--- Task input ---

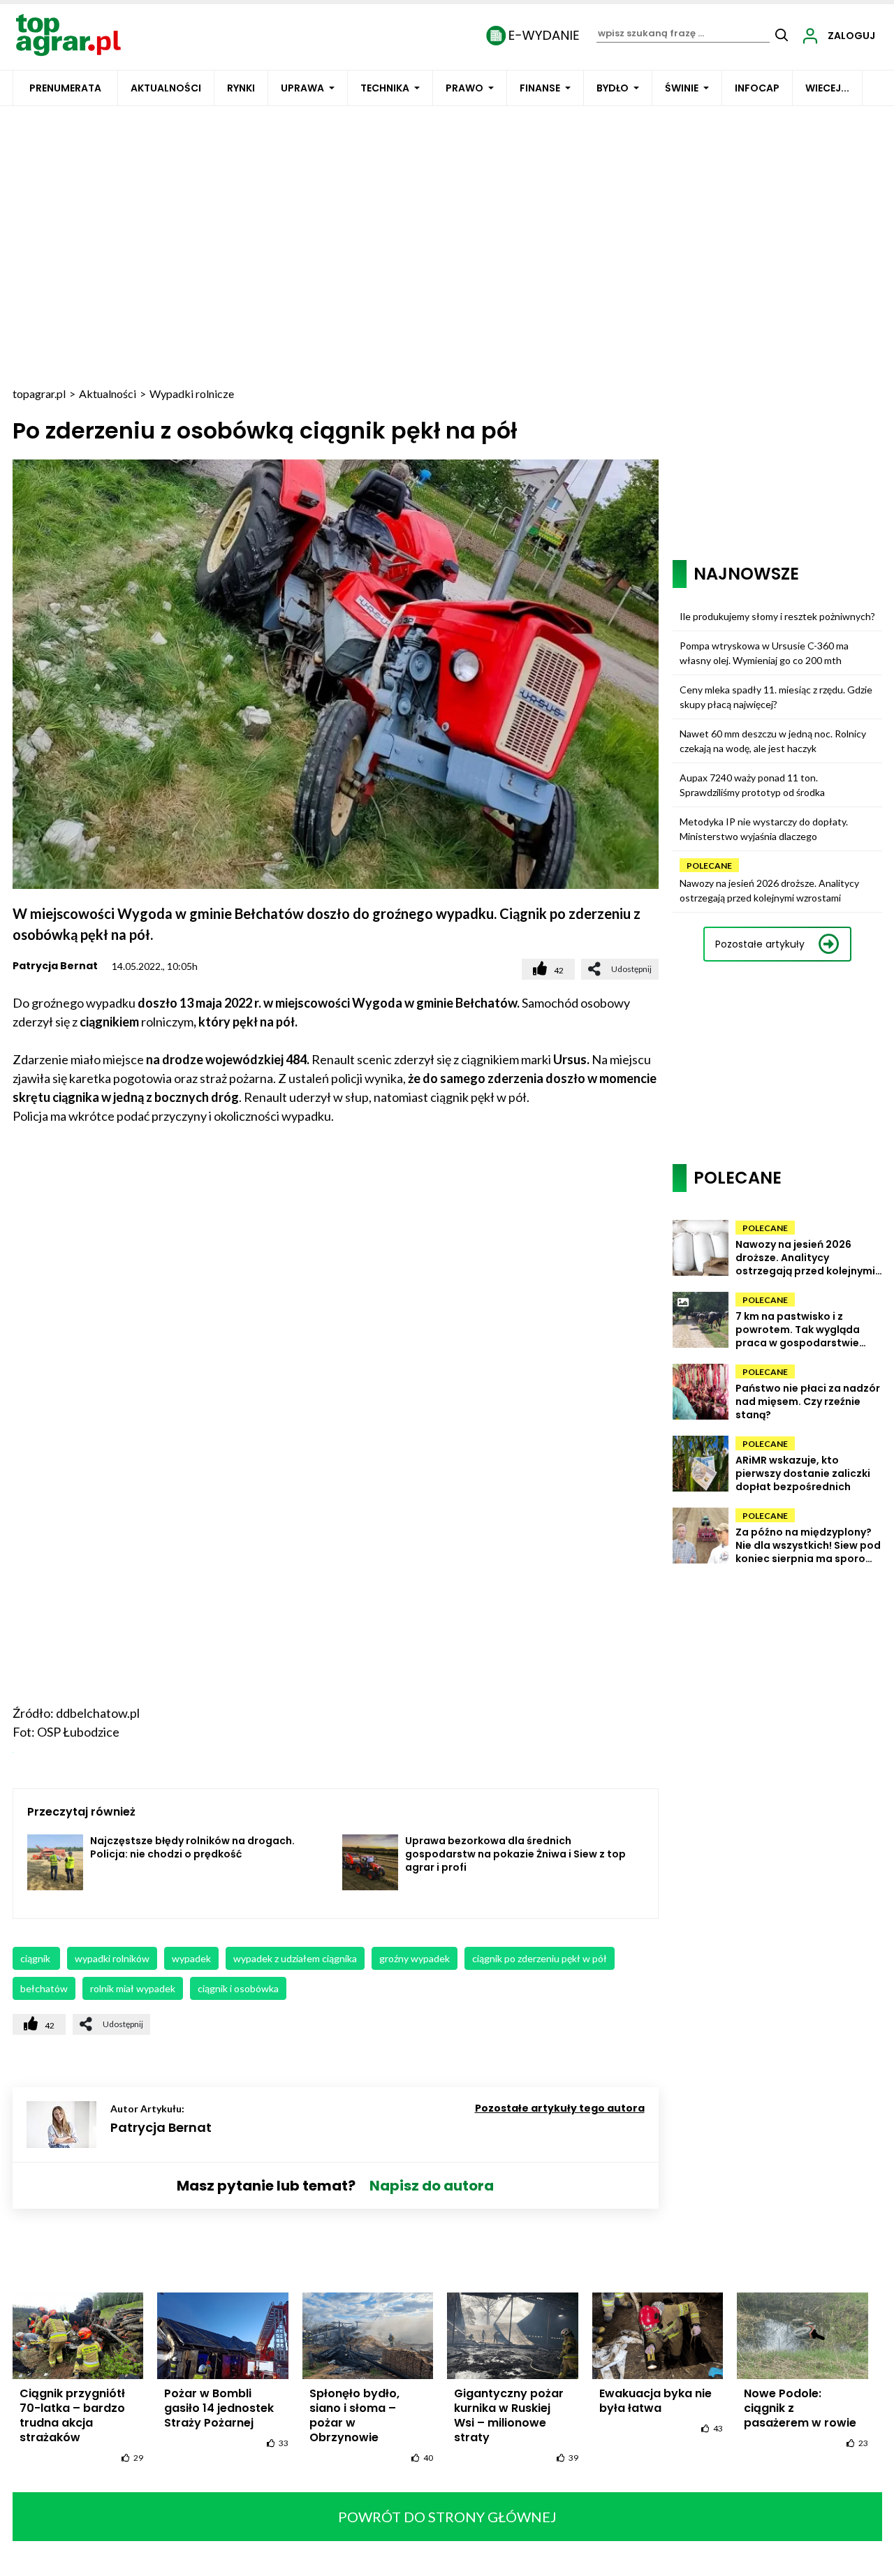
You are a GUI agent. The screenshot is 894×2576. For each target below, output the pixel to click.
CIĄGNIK (36, 1958)
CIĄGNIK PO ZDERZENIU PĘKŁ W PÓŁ (539, 1958)
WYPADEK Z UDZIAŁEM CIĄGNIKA (295, 1958)
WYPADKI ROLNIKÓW (112, 1958)
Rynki (241, 88)
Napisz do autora (431, 2185)
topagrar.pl (39, 393)
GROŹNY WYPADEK (414, 1958)
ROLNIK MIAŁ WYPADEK (132, 1988)
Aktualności (166, 88)
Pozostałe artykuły (760, 944)
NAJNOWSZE (746, 573)
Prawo (464, 88)
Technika (384, 88)
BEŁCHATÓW (44, 1988)
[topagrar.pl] (68, 34)
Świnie (681, 88)
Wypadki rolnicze (191, 393)
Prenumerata (65, 88)
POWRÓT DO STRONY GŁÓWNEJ (447, 2516)
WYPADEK (191, 1958)
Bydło (612, 88)
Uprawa (302, 88)
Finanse (540, 88)
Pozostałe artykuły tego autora (560, 2108)
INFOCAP (757, 88)
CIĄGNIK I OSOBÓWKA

---

Work request: Taking the lines above one at a time, give the number of them that contain the string "Pozostałe". Add nothing else.

Problem solution: 2